Automatic metadata discovery
A seamless process reads the Delta logs from the /Tables folder and ensures SQL metadata for tables, such as statistics, is always up to date. There's no user action needed, and no need to import, copy data, or set up infrastructure. For more information, see Automatically generated schema in the SQL analytics endpoint.
Scenarios the Lakehouse enables for data warehousing
In Fabric, we offer one warehouse.
The Lakehouse, with its SQL analytics endpoint, powered by the Warehouse, can simplify the traditional decision tree of batch, streaming, or lambda architecture patterns. Together with a warehouse, the lakehouse enables many additive analytics scenarios. This section explores how to use a Lakehouse together with a Warehouse for a best of breed analytics strategy.
Analytics with your Fabric Lakehouse's gold layer
A well-known strategy for lake data organization is medallion architecture. This strategy organizes files into raw (bronze), consolidated (silver), and refined (gold) layers. You can use a SQL analytics endpoint to analyze data in the gold layer of medallion architecture if the files are stored in Delta Lake format, even if they're stored outside the Microsoft Fabric OneLake.
Use OneLake shortcuts to reference gold folders in external Azure Data Lake storage accounts that Synapse Spark or Azure Databricks engines manage.
You can also add warehouses as subject area or domain oriented solutions for specific subject matter that can have bespoke analytics requirements.
If you choose to keep your data in Fabric, it is always open and accessible through APIs, Delta format, and of course T-SQL.
Query as a service over your delta tables from Lakehouse and other items from OneLake
Analysts, data scientists, and data engineers might need to query data within a data lake. In Fabric, this end-to-end experience is completely SaaSified.
OneLake is a single, unified, logical data lake for the whole organization. OneLake is OneDrive for data. OneLake can contain multiple workspaces, for example, along your organizational divisions. Every item in Fabric makes data accessible via OneLake.
Data in a Microsoft Fabric Lakehouse is physically stored in OneLake with the following folder structure:
- The
/Filesfolder contains raw and unconsolidated (bronze) files that data engineers should process before analysis. The files might be in various formats such as CSV, Parquet, different types of images, and more. - The
/Tablesfolder contains refined and consolidated (gold) data that's ready for business analysis.

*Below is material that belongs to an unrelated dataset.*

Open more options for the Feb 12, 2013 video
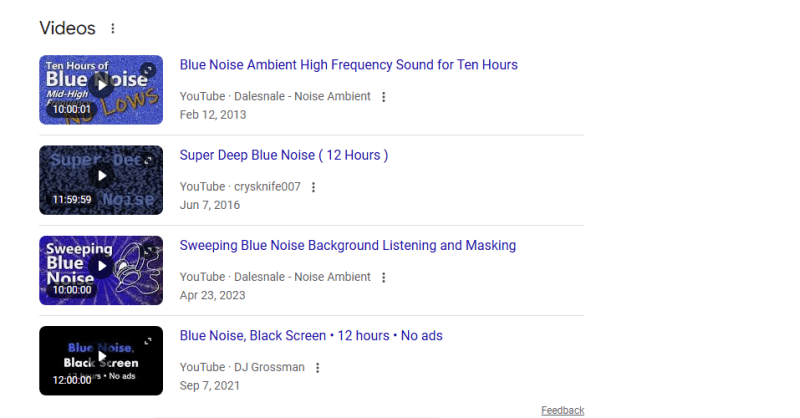Image resolution: width=800 pixels, height=418 pixels. tap(383, 97)
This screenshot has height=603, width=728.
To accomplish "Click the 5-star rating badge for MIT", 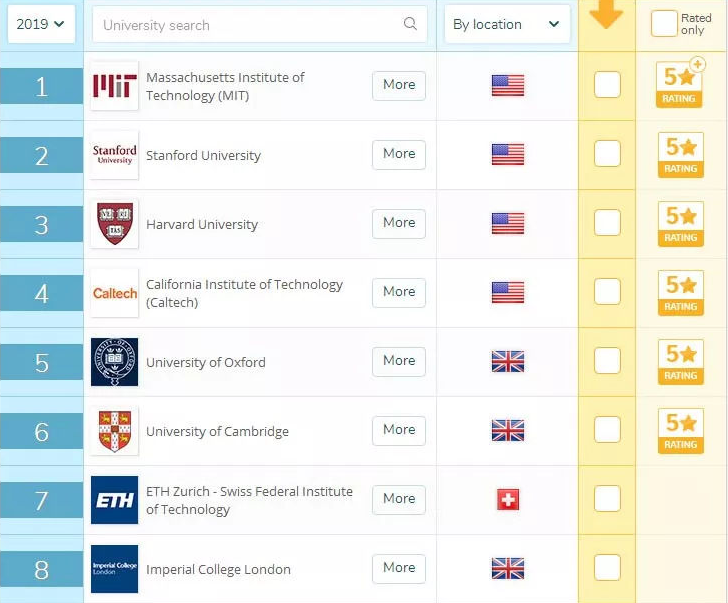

The consolidated data is in Delta Lake format.
A SQL analytics endpoint can read data in the /tables folder within OneLake. Analysis is as simple as querying the SQL analytics endpoint of the Lakehouse. Together with the Warehouse, you also get cross-database queries and the ability to seamlessly switch from read-only queries to building additional business logic on top of your OneLake data with Fabric Data Warehouse.
Data Engineering with Spark, and Serving with SQL
Data-driven enterprises need to keep their back-end and analytics systems in near real-time sync with customer-facing applications. The impact of transactions must reflect accurately through end-to-end processes, related applications, and online transaction processing (OLTP) systems.
In Fabric, you can use Spark Streaming or Data Engineering to curate your data. You can use the Lakehouse SQL analytics endpoint to validate data quality and for existing T-SQL processes. This can be done in a medallion architecture or within multiple layers of your Lakehouse, serving bronze, silver, gold, or staging, curated, and refined data. You can customize the folders and tables created through Spark to meet your data engineering and business requirements. When ready, a Warehouse can serve all of your downstream business intelligence applications and other analytics use cases, without copying data, using Views or refining data using CREATE TABLE AS SELECT (CTAS), stored procedures, and other DML / DDL commands.
Integration with your Open Lakehouse's gold layer
A SQL analytics endpoint isn't limited to data analytics in just the Fabric Lakehouse. By using a SQL analytics endpoint, you can analyze lake data in any lakehouse by using Synapse Spark, Azure Databricks, or any other lake-centric data engineering engine. You can store the data in Azure Data Lake Storage or Amazon S3.
You can always access this tight, bi-directional integration with the Fabric Lakehouse through any engine by using open APIs, the Delta format, and of course T-SQL.
Data virtualization of external data lakes with shortcuts
Use OneLake shortcuts to reference gold folders in external Azure Data Lake storage accounts that Synapse Spark or Azure Databricks engines manage, as well as any delta table stored in Amazon S3.
You can analyze any folder referenced by a shortcut from a SQL analytics endpoint and create a SQL table for the referenced data. Use the SQL table to expose data in externally managed data lakes and enable analytics on them.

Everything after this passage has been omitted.